1) Trou dans les Java Windows et Linux

Après la superbe et pourtant antique faille VDM, voici que Tavis Ormandy dévoile un nouveau trou de sécurité affectant cette fois le composant Java Web Start de Sun/Oracle, dans sa version destinée à « tous les environnements Windows ». Devant le peu de réaction de la part d’Oracle qui estimerait que le trou de sécurité ne nécessite pas de correctif « hors calendrier » (le rythme des rustines Oracle est trimestriel), le chercheur a décidé de publier à la fois une alerte sur la liste Full Disclosure et une preuve de faisabilité sur son propre site. PoC qui exécute à distance le lancement de la calculatrice Windows.

Bien que précisant un prudent « I believe non-Windows installations are unaffected », il semblerait tout de même que Linux en pâtisse également. C’est ce qu’indique en tout cas le blog de Ruben Santamarta, qui accompagne également ses recherches d’un petit code d’exploitation. Santamarta précise toutefois «  Bien que Linux contienne ce code vulnérable, je n’ai pas été capable de l’exploiter de la même manière ».

2) FIC 2010 : sécurité, politique, libertés et cyber-attaques, impossible équation

Il y a dans l’air comme un parfum de cyber-mobilisation, de cyber-crainte, de cyber-esprit cocardier, de cyber-patrie en danger, de cyber-lois et, commencent à dire certains, de cyber-oubli des libertés fondamentales. Ce fut d’ailleurs le thème d’un des ateliers du FIC 2010 (Forum International de la Cybercriminalité), qui réunissait MM Guillaume Tissier, directeur au pôle risques opérationnels, DEIS, l’ingénieur général des Mines Jean-Pierre Dardayrol, du Conseil Général de l’Industrie, Sébastien Heon, senior manager chez EADS, Stanislas de Maupeou, chef de la cyberdéfense de Thales, et Philippe Wolf, ingénieur général de l’Armement, représentant l’Anssi. Un aréopage de sages qui, près de trois ans après la publication du Livre blanc sur la Défense et la Sécurité nationale, faisaient le point sur la collaboration public/privé. Débat d’autant plus intéressant qu’il se déroulait après de nombreuses escarmouches techno-politiques (Estonie, Géorgie, Iran, intrusions des administrations européennes « apparemment Chinoises », vague d’attaque Aurora etc).
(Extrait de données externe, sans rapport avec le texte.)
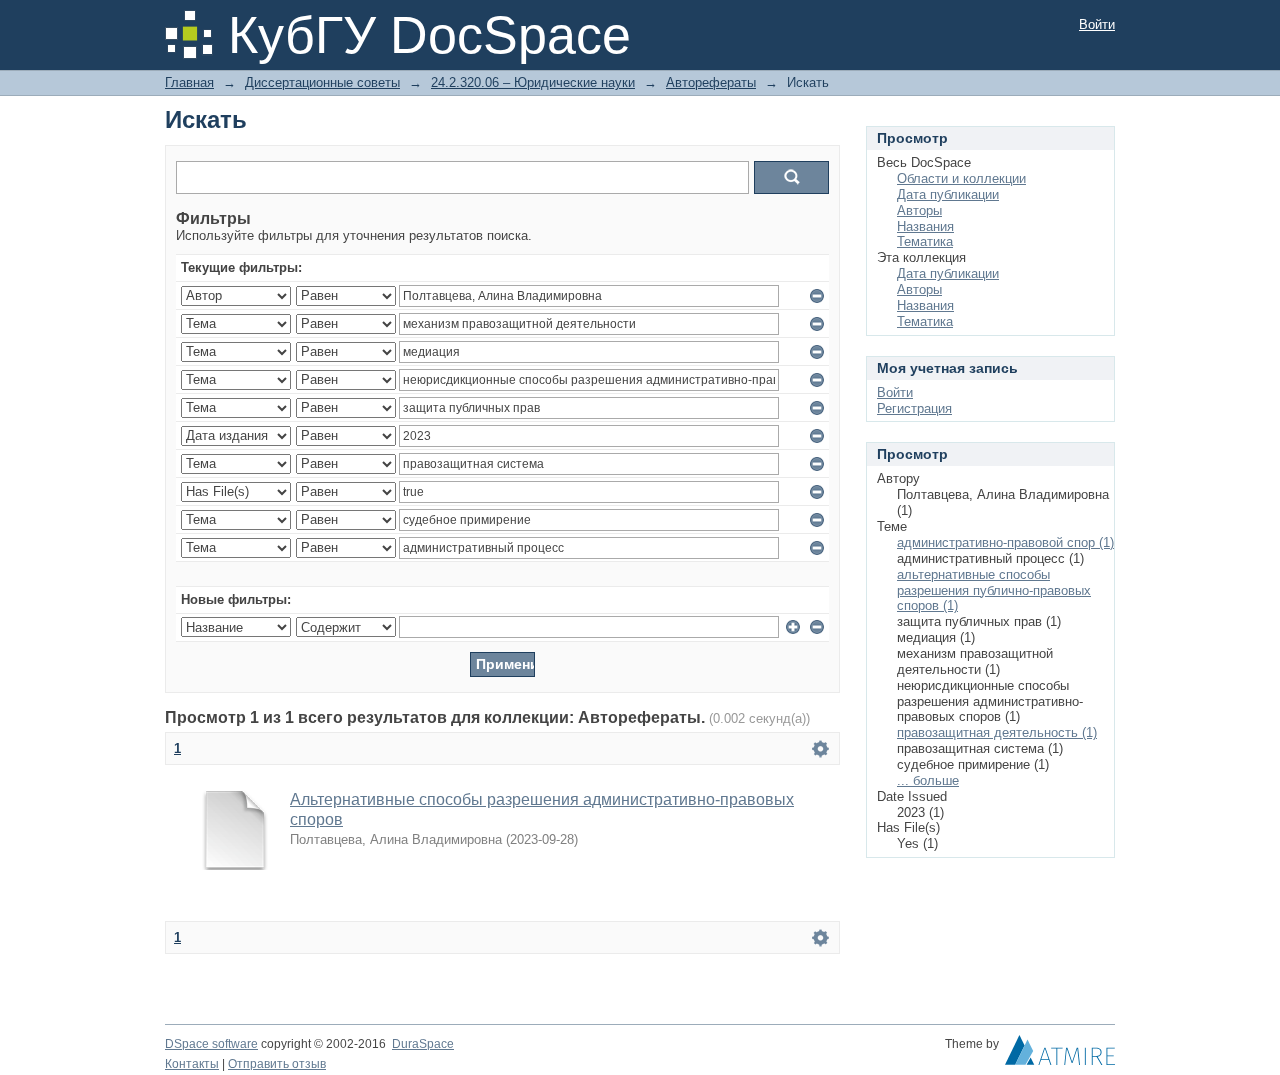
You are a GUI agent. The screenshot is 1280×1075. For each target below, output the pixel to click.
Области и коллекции (961, 178)
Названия (925, 226)
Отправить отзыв (277, 1064)
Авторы (919, 210)
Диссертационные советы (322, 82)
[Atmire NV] (1060, 1055)
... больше (928, 780)
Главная (189, 82)
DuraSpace (423, 1044)
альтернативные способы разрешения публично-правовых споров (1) (994, 590)
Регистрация (914, 408)
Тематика (925, 241)
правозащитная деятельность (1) (997, 732)
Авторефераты (711, 82)
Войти (1097, 24)
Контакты (192, 1064)
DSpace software (211, 1044)
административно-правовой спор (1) (1005, 542)
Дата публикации (948, 194)
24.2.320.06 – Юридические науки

Si l’administration française parvient généralement à se garder des sinistres informatiques importants – grâce notamment à l’efficacité du CertA -, ce n’est pas toujours le cas des infrastructures du secteur privé. Notamment, explique Philippe Wolf, en raison de la rapidité avec laquelle évoluent les menaces et la discrétion de certaines frappes. Ainsi, des fléaux tels que les botnets sont comparables à des armées, contre lesquelles seule une cohésion et une réaction défensive toute aussi rigoureuse et martiale peuvent s’avérer efficaces. Mais les cyber-attaques ne se résument pas à la seule action des réseaux de bots. Contre les attaques ciblées et concertées, visant un secteur très particulier, les réponses sont encore insuffisantes. Stanislas de Maupeou déplore : « il n’y a pas, ou pas assez d’exercices de sinistralité, pas d’habitude à travailler en mode dégradé… une crise doit se préparer. Il n’est pas normal que l’on soit parvenu à totalement intégrer dans le fonctionnement de pratiquement toutes les organisations, de l’administration à l’ensemble des entreprises, des exercices « d’alerte incendie » ou d’évacuation d’immeuble, et que l’on ne puisse faire la même chose en matière de sinistres des systèmes d’information »… Alors que l’économie de tout le pays repose de plus en plus sur lesdits systèmes d’information « une crise, insiste de Maupeou, çà se prépare ». Et d’autres intervenants d’abonder dans ce sens, en rappelant les réflexes premiers de toute défense organisée : prendre en compte l’élément humain, comprendre la menace, anticiper ladite menace. Combien d’entreprises en France ont réellement testé leur PRA – voir leur PCA dans le cas de processus stratégiques - selon un calendrier régulier ?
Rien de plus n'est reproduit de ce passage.